#### What you need to do
This task calls for printing every entry exactly.
- Opening Delimiter -
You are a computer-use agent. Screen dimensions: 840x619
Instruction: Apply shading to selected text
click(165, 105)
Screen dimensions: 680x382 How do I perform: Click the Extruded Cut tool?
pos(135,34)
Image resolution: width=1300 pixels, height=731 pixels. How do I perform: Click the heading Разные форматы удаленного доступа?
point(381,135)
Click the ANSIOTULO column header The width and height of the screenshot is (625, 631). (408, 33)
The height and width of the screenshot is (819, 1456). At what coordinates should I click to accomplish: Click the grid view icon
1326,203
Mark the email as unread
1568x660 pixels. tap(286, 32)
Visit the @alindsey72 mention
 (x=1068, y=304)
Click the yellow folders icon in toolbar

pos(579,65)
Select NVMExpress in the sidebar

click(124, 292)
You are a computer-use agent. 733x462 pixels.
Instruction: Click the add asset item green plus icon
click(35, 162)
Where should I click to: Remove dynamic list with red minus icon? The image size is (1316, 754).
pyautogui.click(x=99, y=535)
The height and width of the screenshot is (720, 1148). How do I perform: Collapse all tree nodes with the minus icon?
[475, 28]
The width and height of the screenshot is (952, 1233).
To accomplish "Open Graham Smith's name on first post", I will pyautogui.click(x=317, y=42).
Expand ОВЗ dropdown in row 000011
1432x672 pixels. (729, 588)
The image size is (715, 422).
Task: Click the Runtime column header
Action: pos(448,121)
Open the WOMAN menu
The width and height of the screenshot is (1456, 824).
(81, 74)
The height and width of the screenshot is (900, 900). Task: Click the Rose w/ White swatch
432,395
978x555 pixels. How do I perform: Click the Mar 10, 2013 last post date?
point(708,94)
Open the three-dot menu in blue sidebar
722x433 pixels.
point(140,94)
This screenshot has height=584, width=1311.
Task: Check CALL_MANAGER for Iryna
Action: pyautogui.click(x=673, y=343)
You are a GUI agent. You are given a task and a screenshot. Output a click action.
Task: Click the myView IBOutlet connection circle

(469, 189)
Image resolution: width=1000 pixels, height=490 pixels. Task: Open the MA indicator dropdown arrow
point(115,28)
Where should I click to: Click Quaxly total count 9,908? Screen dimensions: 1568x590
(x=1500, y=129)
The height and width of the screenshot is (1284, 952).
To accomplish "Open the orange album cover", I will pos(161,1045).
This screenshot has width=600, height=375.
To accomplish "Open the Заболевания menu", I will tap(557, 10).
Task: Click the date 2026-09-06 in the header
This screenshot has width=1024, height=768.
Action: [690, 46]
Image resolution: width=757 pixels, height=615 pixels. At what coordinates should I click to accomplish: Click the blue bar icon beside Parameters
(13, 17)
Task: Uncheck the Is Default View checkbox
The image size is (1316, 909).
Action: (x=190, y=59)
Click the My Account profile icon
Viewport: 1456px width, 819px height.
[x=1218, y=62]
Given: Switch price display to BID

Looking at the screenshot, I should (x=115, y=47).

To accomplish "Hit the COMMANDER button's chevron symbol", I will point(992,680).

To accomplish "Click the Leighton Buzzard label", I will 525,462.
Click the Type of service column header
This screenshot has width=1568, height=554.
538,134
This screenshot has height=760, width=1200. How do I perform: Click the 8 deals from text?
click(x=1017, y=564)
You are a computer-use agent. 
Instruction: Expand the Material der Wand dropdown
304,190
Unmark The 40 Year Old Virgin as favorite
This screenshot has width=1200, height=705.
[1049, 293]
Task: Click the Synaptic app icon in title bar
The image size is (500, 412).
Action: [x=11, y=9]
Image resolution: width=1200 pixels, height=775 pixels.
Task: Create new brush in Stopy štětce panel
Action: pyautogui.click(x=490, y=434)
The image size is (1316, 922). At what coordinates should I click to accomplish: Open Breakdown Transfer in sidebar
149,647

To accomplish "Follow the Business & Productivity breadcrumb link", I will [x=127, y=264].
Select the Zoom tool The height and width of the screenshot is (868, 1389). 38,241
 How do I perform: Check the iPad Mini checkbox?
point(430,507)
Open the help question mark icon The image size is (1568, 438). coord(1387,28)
- Closing Delimiter -
#### Answer to the exercise
You are a computer-use agent. Screen dimensions: 840x619
Instruction: Apply shading to selected text
click(165, 105)
Screen dimensions: 680x382 How do I perform: Click the Extruded Cut tool?
pos(135,34)
Image resolution: width=1300 pixels, height=731 pixels. How do I perform: Click the heading Разные форматы удаленного доступа?
point(381,135)
Click the ANSIOTULO column header The width and height of the screenshot is (625, 631). (408, 33)
The height and width of the screenshot is (819, 1456). At what coordinates should I click to accomplish: Click the grid view icon
1326,203
Mark the email as unread
1568x660 pixels. tap(286, 32)
Visit the @alindsey72 mention
 (x=1068, y=304)
Click the yellow folders icon in toolbar

pos(579,65)
Select NVMExpress in the sidebar

click(124, 292)
You are a computer-use agent. 733x462 pixels.
Instruction: Click the add asset item green plus icon
click(35, 162)
Where should I click to: Remove dynamic list with red minus icon? The image size is (1316, 754).
pyautogui.click(x=99, y=535)
The height and width of the screenshot is (720, 1148). How do I perform: Collapse all tree nodes with the minus icon?
[475, 28]
The width and height of the screenshot is (952, 1233).
To accomplish "Open Graham Smith's name on first post", I will pyautogui.click(x=317, y=42).
Expand ОВЗ dropdown in row 000011
1432x672 pixels. (729, 588)
The image size is (715, 422).
Task: Click the Runtime column header
Action: pos(448,121)
Open the WOMAN menu
The width and height of the screenshot is (1456, 824).
(81, 74)
The height and width of the screenshot is (900, 900). Task: Click the Rose w/ White swatch
432,395
978x555 pixels. How do I perform: Click the Mar 10, 2013 last post date?
point(708,94)
Open the three-dot menu in blue sidebar
722x433 pixels.
point(140,94)
This screenshot has height=584, width=1311.
Task: Check CALL_MANAGER for Iryna
Action: pyautogui.click(x=673, y=343)
You are a GUI agent. You are given a task and a screenshot. Output a click action.
Task: Click the myView IBOutlet connection circle

(469, 189)
Image resolution: width=1000 pixels, height=490 pixels. Task: Open the MA indicator dropdown arrow
point(115,28)
Where should I click to: Click Quaxly total count 9,908? Screen dimensions: 1568x590
(x=1500, y=129)
The height and width of the screenshot is (1284, 952).
To accomplish "Open the orange album cover", I will pos(161,1045).
This screenshot has width=600, height=375.
To accomplish "Open the Заболевания menu", I will tap(557, 10).
Task: Click the date 2026-09-06 in the header
This screenshot has width=1024, height=768.
Action: [690, 46]
Image resolution: width=757 pixels, height=615 pixels. At what coordinates should I click to accomplish: Click the blue bar icon beside Parameters
(13, 17)
Task: Uncheck the Is Default View checkbox
The image size is (1316, 909).
Action: (x=190, y=59)
Click the My Account profile icon
Viewport: 1456px width, 819px height.
[x=1218, y=62]
Given: Switch price display to BID

Looking at the screenshot, I should (x=115, y=47).

To accomplish "Hit the COMMANDER button's chevron symbol", I will point(992,680).

To accomplish "Click the Leighton Buzzard label", I will 525,462.
Click the Type of service column header
This screenshot has width=1568, height=554.
538,134
This screenshot has height=760, width=1200. How do I perform: Click the 8 deals from text?
click(x=1017, y=564)
You are a computer-use agent. 
Instruction: Expand the Material der Wand dropdown
304,190
Unmark The 40 Year Old Virgin as favorite
This screenshot has width=1200, height=705.
[1049, 293]
Task: Click the Synaptic app icon in title bar
The image size is (500, 412).
Action: [x=11, y=9]
Image resolution: width=1200 pixels, height=775 pixels.
Task: Create new brush in Stopy štětce panel
Action: pyautogui.click(x=490, y=434)
The image size is (1316, 922). At what coordinates should I click to accomplish: Open Breakdown Transfer in sidebar
149,647

To accomplish "Follow the Business & Productivity breadcrumb link", I will [x=127, y=264].
Select the Zoom tool The height and width of the screenshot is (868, 1389). 38,241
 How do I perform: Check the iPad Mini checkbox?
point(430,507)
Open the help question mark icon The image size is (1568, 438). coord(1387,28)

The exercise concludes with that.